## TEXTE
------

F.N.H. : Malgré l'absence d'un cadre réglementaire, le Maroc se classe dans le top 20 mondial en termes d'adoption des cryptomonnaies. Quels facteurs contribuent à cette position élevée et comment les utilisateurs naviguent-ils dans cet environnement non réglementé ?
B. B. : Pour répondre votre question, il est important de souligner que le Maroc présente une particularité dans ce sujet : la jeunesse marocaine est fortement attirée par les cryptomonnaies, en particulier le bitcoin, et cela s'explique par divers facteurs. Tout d'abord, de nombreux jeunes voient le bitcoin comme un moyen d'investissement pour améliorer leur situation financière. Certains l'utilisent également pour des paiements internationaux pour contourner ainsi les limites existantes. Pour ceux qui n'ont pas accès aux services bancaires, le bitcoin offre une alternative de paiement. De plus, il est utilisé pour des transferts transfrontaliers en raison de ses frais réduits, et certains jeunes le choisissent pour recevoir des paiements liés à leurs activités en ligne et bénéficient de coûts très bas comparés aux alternatives actuelles. En quelque sorte, le Bitcoin devient une solution aux multiples problèmes (ou restrictions) financiers auxquels les jeunes au Maroc sont confrontés. Ces défis spécifiques auxquels les jeunes font face, combinés à une forte exposition à la technologie, contribuent à rendre le Bitcoin largement adopté au Maroc.
F.N.H. : En quoi la nouvelle législation envisagée par BAM pourrait-elle résoudre les défis actuels et favoriser un environnement plus sécurisé pour les utilisateurs de cryptomonnaies au Maroc ?
B. B. : La nouvelle législation envisagée par Bank Al-Maghrib (BAM) suscite des discussions sur la manière dont elle pourrait résoudre les défis actuels liés aux cryptomonnaies au Maroc, tout en favorisant un environnement plus sécurisé pour les utilisateurs. Le wali de BAM a explicitement exprimé l'intention de réglementer les cryptomonnaies, soulignant la prise en considération des directives du G20. Il est noté que de nombreux pays, en particulier en Europe avec la régulation ‘MICA’ (Market in Crypto Assets), ont déjà établi des règles précises pour encadrer les cryptomonnaies. Le Maroc, en adoptant ces normes à son contexte spécifique caractérisé par l'absence de convertibilité du Dirham et des contraintes liées aux règles de change, s'inscrit dans une démarche de convergence avec les pratiques internationales. Toutefois, j’estime que le manque de transparence qui entoure l'élaboration de ces règles suscite des inquiétudes. Il est important d’inclure le consommateur dans le cœur du processus d’établissement de ces règles qui se déroule derrière des «portes fermées». Bien que l'objectif affiché soit la protection du consommateur, l'accent doit être mis sur la nécessité d'assurer une réglementation qui ne se transforme pas en une interdiction déguisée des cryptomonnaies. On espère que la législation qui en découlera sera favorable pour clarifier les droits et obligations des investisseurs en cryptomonnaies. Il est essentiel de mettre en place un cadre qui définisse clairement le statut des cryptomonnaies, que ce soit en tant que moyen de paiement, actif financier, ou autres. Ainsi, le régulateur est appelé à réaliser un travail approfondi pour créer un cadre législatif équilibré, différent des autres pays en raison de son contexte unique, tout en évitant une régulation inadéquate qui pourrait entraver le développement positif des cryptomonnaies dans le pays.

------

## VOTRE OBJECTIF
Renvoyez mot pour mot le passage de l'entretien sur les cryptomonnaies au Maroc qui commence à "F.N.H. : Malgré" et se termine à "non réglementé ?". Les enregistrements ne sont d'aucune utilité ici.

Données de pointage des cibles
------

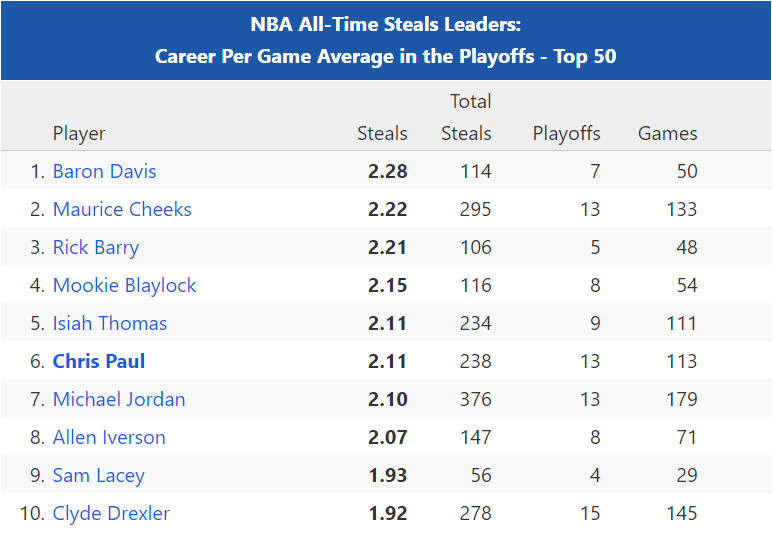Click Michael Jordan's 376 total steals
The width and height of the screenshot is (772, 537).
[474, 399]
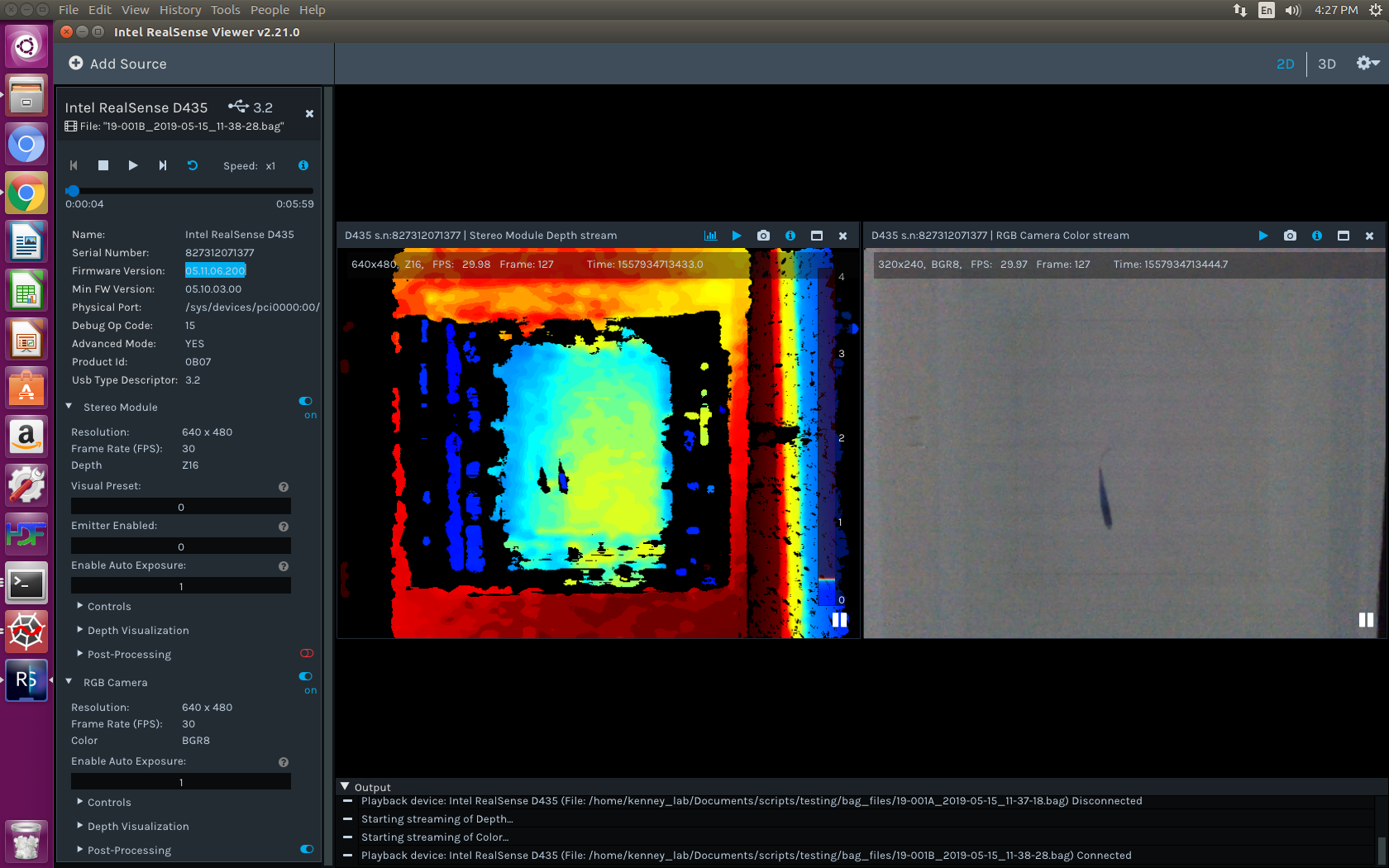The height and width of the screenshot is (868, 1389).
Task: Enable Post-Processing for the Stereo Module
Action: [307, 653]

------

## SOLUTION PROPOSÉE
F.N.H. : Malgré l'absence d'un cadre réglementaire, le Maroc se classe dans le top 20 mondial en termes d'adoption des cryptomonnaies. Quels facteurs contribuent à cette position élevée et comment les utilisateurs naviguent-ils dans cet environnement non réglementé ?